Sometimes, chronic inflammation of the lungs is persistent even in the absence
of innocuous antigens and asthmatics can have hypersensitive airways to other
environmental antigens including viral and some bacterial infections. Inflammation
causes patients to suffer from some if not all of the following clinical symptoms:
chest tightness, wheezing, breathlessness, and coughing. (King 1999)
On a cellular level these asthmatic symptoms arise from the activation of
sub-mucosal mast cells by innocuous antigens (allergens) in the lower airways
resulting in mucous and fluid accumulation subsequently followed by bronchial
constriction. (Berin 2002) The immune response to asthmatic allergens is mediated
by CD4+ T helper 2 (Th2) cells, eosinophils, neutrophils, macrophages, and
IgE antibodies. Not surprisingly, these effector cells release cytokines that
also affect expression of adhesion molecules on epithelial cells (Janeway
et. al., 2001). Without effective treatment, proimflammatory cells in a dysregulated
asthmatics immune response initiate remodeling of airway tissues, commonly
called subbasement membrane fibrosis. For patients with severe cases, there
is a higher frequency of structural remodeling of the small airway matrix
compared to patients with less severe cases; however, the later are not precluded
from structural remodeling of the small airway matrix. This data emphasizes
the importance of treatment in both severe and mild asthma cases. (King 1999)
Clinical Phenotypes:
Asthma phenotypes are differentiated based upon the development of symptoms
and the severity of asthmatic lung inflammation.

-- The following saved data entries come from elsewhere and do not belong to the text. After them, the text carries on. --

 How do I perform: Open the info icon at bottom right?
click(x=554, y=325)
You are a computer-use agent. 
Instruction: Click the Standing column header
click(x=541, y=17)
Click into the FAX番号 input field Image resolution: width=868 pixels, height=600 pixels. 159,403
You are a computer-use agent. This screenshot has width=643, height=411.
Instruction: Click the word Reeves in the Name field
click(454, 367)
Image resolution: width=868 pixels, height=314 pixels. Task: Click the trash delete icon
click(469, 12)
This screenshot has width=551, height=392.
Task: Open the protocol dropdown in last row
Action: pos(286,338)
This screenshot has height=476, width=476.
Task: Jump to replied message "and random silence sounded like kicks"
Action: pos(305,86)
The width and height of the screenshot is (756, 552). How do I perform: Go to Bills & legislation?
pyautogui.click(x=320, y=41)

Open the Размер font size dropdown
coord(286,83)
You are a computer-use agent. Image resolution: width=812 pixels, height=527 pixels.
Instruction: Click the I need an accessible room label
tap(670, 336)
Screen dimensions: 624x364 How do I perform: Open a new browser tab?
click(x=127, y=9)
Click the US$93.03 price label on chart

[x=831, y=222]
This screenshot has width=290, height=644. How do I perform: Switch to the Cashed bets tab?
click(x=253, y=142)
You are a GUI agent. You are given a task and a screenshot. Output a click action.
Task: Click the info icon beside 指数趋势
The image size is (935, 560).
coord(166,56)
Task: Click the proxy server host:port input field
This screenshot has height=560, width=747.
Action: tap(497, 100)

Asthma symptoms are typically
manifested at certain stages in life and can be classified into three general
categories: childhood asthma, late-onset asthma and occupational asthma. Childhood
asthma can arise from several different factors. Typically, a covirial infection
such as the rhinovirus, a family history of allergy, or atopy can result in
the development of childhood asthma. In childhood asthma, atopy usually results
from innocuous substances such as dust mites, pet dander, and fungi. Late
onset and occupational asthma exhibit different characteristics from childhood
asthma and probably have a different etiology. Asthma’s causation in
these circumstances may arise from constant exposure to environmental innocuous
antigens. The current distinction between late-onset asthma and occupational
asthma is merely the fact that the latter happens usually because of specific
antigen exposure related to work. It should be noted that 30-50% atopic individuals
do not develop asthma supporting the causation hypothesis that asthma is polygenic
and environment related.
Asthmatic inflammation is differentiated into three broad categories: acute,
subacute and chronic. Acute asthmatic inflammation involves the early recruitment
of cells in to the airway, while subacute asthmatic inflammation is characterized
by the activation of recruited and residual effector cells resulting in incessant
inflammation. Chronic asthma is defined by constant inflammation leading to
cellular damage, which in turn activates cellular repair. (King 1999)
Susceptibility:
Clinical identification of various aberrant asthmatic phenotypes and family
histories of asthma indicate a genetic predisposition to asthma development.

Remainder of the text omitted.